**Source text**.
----------------
Converting the personalized biomolecular corona of graphene oxide nanoflakes into a high-throughput diagnostic test for early cancer detection.

A new interesting article has been published in Nanoscale. 2019 Aug 6. doi: 10.1039/c9nr01413f. and titled:

Converting the personalized biomolecular corona of graphene oxide nanoflakes into a high-throughput diagnostic test for early cancer detection.

Authors of this article are:

Papi M, Palmieri V, Digiacomo L, Giulimondi F, Palchetti S, Ciasca G, Perini G, Caputo D, Cartillone MC, Cascone C, Coppola R, Capriotti AL, Laganà A, Pozzi D, Caracciolo G.

A summary of the article is shown below:

Advances in nanotechnology are introducing the exciting possibility of cancer identification at early stages via analysis of the personalized biomolecular corona (BC), i.e. the dynamic “halo” of proteins that adsorbs onto NPs following exposure to patients’ plasma. In this study, we develop a blood test for early cancer detection based on the characterization of the BC that forms around Graphene Oxide (GO) nanoflakes. Among its elective properties, GO binds low amounts of albumin, the most abundant protein in the blood and one of the most enriched proteins in the BC of many nanomaterials. This unique property of GO allows strong adsorption of poorly concentrated plasma proteins without abundant protein depletion. In our study, GO nanometric flakes have been used to analyze BCs from 50 subjects, half of them diagnosed with pancreatic cancer and half of them being healthy volunteers. Pancreatic cancer was chosen as the model of a high mortality disease with poor survival rates due to its delayed diagnosis. The receiver operating characteristic (ROC) curve analysis was applied to measure the diagnostic accuracy of the BC-based test. We obtained an area under the curve (AUC) of 0.96 and the test discriminated cancer patients from healthy subjects with a sensitivity of 92%. Finally, a double-blind validation was made using a second test dataset (10 healthy subjects + 10 pancreatic cancer patients) and it confirmed the results obtained on the first training dataset. Being highly accurate, fast, inexpensive and easy to perform, we believe that the BC-enabled blood test has the potential to become a turning point in early detection of cancer and other diseases.
----------------
**Records provided**.
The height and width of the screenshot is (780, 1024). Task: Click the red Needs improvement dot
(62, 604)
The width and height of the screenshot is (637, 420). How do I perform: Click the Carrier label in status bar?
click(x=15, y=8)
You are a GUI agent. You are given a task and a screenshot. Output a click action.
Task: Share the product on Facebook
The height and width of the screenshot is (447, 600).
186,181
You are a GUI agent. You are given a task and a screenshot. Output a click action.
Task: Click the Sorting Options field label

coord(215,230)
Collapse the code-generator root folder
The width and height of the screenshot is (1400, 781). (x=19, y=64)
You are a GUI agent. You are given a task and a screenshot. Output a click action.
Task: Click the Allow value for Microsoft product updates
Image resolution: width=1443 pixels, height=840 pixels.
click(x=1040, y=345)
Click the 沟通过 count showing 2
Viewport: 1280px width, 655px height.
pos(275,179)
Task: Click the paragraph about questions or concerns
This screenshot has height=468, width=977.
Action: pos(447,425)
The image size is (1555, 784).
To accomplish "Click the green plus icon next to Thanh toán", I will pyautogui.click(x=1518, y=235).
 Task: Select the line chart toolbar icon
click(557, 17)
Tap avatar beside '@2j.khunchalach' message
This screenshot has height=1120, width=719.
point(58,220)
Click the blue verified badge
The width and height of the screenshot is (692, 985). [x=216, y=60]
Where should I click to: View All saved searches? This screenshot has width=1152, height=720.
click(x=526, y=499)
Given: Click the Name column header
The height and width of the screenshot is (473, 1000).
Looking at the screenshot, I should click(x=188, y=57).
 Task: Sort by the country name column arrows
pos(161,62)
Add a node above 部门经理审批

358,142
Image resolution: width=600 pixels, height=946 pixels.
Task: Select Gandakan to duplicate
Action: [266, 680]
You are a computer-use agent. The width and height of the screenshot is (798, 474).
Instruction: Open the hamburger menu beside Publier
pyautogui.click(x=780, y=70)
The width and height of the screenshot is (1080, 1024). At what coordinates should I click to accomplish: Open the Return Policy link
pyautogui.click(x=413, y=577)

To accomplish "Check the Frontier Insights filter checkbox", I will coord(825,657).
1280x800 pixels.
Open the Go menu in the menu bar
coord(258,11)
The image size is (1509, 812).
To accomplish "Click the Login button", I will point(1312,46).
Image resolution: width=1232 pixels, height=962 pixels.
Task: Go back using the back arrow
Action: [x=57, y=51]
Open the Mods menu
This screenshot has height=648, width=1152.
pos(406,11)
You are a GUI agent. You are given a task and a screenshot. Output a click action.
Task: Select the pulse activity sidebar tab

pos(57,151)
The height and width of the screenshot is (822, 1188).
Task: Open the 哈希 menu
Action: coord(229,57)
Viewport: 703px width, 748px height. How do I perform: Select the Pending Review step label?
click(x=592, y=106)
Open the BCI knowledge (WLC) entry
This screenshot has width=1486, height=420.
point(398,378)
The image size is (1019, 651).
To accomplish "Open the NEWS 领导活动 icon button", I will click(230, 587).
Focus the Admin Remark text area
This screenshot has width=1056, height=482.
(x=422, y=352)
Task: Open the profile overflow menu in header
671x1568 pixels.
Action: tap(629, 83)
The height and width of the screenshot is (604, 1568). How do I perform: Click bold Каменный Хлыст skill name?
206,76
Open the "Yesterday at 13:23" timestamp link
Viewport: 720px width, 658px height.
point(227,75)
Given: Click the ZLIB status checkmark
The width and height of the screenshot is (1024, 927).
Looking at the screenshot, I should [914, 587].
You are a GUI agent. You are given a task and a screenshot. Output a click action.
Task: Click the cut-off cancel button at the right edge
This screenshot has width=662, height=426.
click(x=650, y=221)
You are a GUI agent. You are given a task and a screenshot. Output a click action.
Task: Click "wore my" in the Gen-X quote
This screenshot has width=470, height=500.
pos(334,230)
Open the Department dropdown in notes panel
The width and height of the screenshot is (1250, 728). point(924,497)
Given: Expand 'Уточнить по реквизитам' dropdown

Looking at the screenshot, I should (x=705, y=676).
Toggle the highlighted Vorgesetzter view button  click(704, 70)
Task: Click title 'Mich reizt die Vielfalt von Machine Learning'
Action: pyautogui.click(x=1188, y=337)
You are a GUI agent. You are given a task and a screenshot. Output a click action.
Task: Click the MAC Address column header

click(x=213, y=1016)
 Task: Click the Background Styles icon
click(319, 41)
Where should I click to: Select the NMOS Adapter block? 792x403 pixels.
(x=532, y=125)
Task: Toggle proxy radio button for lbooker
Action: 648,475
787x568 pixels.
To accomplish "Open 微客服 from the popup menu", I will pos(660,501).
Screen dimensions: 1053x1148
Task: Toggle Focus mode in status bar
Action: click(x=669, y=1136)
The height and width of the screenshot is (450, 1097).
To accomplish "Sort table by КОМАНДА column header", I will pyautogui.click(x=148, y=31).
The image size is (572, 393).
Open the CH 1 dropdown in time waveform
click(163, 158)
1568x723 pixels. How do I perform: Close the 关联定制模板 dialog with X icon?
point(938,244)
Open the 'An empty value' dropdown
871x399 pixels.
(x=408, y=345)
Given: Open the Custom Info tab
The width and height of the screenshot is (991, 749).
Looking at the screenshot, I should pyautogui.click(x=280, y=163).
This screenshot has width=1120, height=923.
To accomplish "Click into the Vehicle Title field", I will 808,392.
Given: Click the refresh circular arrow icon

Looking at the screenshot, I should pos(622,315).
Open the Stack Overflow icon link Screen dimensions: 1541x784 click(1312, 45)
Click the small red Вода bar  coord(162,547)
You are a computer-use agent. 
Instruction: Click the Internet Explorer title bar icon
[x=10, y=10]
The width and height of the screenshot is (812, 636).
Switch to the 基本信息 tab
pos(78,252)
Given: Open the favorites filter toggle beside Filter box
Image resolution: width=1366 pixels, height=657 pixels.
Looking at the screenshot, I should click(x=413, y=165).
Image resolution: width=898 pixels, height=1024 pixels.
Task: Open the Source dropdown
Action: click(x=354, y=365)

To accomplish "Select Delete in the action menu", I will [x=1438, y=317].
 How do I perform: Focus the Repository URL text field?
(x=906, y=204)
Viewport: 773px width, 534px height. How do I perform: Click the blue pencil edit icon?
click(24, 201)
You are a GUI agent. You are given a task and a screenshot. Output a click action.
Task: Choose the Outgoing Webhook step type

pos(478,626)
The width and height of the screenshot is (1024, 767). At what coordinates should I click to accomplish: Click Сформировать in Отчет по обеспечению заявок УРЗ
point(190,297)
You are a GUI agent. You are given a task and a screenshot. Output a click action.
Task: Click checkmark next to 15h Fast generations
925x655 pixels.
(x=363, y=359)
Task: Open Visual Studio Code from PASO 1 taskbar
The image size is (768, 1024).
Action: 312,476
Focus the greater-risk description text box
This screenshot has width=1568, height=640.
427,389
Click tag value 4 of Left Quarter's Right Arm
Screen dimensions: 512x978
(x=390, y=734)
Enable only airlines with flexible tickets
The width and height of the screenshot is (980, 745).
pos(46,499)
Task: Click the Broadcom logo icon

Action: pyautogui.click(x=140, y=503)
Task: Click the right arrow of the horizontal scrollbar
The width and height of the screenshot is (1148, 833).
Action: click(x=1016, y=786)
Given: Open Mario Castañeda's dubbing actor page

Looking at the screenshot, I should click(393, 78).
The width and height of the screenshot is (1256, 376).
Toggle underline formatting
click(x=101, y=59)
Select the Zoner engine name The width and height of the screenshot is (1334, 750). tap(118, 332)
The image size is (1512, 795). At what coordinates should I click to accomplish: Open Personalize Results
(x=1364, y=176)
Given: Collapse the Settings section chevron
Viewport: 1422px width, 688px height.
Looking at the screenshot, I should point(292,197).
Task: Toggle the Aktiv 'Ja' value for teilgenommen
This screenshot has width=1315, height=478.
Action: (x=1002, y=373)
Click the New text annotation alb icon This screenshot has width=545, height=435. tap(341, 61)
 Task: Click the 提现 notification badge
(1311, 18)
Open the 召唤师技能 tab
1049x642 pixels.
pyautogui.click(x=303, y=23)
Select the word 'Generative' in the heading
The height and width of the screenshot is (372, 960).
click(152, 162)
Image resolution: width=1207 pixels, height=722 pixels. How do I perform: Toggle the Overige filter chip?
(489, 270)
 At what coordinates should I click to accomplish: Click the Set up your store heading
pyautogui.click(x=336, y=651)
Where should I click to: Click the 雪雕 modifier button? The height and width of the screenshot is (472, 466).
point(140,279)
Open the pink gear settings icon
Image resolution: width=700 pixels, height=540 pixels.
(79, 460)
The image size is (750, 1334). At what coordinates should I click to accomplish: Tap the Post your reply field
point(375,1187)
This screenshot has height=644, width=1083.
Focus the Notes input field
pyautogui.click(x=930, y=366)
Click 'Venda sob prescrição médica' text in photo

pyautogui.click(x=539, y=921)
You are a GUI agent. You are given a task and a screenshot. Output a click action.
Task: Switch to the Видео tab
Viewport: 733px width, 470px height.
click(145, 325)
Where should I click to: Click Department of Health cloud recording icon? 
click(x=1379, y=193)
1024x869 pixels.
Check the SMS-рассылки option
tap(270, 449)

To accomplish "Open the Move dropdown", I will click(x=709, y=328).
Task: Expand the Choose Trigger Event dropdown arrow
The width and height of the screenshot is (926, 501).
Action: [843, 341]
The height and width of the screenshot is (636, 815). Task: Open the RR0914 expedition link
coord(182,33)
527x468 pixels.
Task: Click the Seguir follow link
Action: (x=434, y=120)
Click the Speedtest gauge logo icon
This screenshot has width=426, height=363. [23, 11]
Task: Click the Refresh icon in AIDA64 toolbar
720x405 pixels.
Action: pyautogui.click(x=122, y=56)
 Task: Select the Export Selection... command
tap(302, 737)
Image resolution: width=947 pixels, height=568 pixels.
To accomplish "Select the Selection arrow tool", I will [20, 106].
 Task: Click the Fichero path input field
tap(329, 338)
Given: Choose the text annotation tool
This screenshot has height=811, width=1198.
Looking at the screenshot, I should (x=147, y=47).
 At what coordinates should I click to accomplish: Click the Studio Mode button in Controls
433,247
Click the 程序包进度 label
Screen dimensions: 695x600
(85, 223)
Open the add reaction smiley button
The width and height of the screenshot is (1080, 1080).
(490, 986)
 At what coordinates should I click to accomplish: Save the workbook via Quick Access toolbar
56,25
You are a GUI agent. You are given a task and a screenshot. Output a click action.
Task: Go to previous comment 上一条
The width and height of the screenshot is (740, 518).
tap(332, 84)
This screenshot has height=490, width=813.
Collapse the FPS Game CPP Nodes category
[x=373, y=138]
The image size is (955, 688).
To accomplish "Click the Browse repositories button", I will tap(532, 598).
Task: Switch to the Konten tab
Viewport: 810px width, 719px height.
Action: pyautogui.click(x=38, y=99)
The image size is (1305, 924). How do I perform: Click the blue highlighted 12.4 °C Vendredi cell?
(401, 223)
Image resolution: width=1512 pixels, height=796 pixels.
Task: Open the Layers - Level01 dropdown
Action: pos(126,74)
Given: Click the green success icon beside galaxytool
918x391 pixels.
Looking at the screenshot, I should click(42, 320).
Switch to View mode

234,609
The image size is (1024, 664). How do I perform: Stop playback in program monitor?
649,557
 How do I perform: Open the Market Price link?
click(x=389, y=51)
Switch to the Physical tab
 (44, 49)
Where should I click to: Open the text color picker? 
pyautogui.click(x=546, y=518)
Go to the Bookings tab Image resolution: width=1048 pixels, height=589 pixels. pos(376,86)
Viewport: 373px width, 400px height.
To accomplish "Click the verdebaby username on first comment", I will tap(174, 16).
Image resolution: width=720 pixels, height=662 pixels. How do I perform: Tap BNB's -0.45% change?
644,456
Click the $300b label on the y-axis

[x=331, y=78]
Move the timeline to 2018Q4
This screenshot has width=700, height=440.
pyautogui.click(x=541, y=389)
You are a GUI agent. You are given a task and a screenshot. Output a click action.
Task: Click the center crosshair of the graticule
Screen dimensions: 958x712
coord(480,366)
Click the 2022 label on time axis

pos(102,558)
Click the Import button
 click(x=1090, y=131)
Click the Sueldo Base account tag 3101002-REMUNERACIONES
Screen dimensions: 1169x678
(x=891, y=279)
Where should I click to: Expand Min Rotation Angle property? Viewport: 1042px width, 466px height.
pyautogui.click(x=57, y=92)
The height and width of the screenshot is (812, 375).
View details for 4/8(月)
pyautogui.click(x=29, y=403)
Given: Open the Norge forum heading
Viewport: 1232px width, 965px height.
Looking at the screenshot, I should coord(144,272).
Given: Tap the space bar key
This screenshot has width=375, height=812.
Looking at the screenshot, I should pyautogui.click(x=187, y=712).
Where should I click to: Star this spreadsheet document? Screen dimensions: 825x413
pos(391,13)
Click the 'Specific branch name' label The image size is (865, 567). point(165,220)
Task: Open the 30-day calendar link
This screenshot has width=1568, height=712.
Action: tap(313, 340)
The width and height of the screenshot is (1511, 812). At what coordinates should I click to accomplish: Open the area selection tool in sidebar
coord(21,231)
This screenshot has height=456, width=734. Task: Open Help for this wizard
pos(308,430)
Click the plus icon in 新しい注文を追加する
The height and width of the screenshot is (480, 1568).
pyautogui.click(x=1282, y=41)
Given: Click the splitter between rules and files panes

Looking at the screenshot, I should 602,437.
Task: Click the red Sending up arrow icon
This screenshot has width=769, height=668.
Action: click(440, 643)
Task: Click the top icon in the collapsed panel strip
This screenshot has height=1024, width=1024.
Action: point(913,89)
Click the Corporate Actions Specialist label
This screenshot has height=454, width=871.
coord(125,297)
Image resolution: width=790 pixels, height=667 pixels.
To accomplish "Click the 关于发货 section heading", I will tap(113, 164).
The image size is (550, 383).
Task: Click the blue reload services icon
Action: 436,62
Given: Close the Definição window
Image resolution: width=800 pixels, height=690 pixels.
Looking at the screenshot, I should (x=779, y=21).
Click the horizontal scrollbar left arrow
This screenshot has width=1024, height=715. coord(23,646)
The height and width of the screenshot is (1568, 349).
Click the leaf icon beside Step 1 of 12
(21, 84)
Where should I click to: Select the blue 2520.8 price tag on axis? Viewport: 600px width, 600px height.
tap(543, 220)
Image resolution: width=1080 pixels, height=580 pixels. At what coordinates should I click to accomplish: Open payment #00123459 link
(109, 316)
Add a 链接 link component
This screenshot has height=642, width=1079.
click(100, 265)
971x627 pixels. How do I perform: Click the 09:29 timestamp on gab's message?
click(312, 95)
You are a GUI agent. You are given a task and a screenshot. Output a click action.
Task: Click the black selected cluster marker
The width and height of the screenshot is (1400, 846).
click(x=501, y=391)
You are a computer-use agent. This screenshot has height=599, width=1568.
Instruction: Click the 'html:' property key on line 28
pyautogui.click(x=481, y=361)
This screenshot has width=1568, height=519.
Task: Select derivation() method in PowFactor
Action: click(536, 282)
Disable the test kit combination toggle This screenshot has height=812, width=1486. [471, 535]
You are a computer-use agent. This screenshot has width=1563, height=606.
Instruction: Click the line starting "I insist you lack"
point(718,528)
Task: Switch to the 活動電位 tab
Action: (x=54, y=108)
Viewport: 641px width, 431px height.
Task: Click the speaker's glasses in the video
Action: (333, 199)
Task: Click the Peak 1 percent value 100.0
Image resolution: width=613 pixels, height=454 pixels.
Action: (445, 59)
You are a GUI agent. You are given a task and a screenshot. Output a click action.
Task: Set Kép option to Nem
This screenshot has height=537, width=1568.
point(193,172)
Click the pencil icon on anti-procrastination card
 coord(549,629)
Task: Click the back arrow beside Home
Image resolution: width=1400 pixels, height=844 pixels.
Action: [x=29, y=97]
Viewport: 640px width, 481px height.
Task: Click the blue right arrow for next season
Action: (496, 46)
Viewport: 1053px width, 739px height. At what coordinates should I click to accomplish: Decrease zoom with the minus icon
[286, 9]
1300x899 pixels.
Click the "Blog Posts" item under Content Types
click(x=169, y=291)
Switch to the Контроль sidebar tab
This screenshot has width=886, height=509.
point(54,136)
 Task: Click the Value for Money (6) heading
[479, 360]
----------------
**Work instructions**.
A - In the graphene oxide article, what sensitivity did the test achieve in telling cancer patients apart from healthy subjects?
B - Translate this sentence from the graphene oxide article into Spanish: "Pancreatic cancer was chosen as the model of a high mortality disease with poor survival rates due to its delayed diagnosis."
C - List every quality that the final sentence of the graphene oxide article attributes to the BC-enabled blood test.

**Responses to the tasks**.
A - The test achieved a sensitivity of 92%.

B - El cáncer de páncreas se eligió como modelo de una enfermedad de alta mortalidad con bajas tasas de supervivencia debido a su diagnóstico tardío.

C - The test is described as highly accurate, fast, inexpensive, and easy to perform.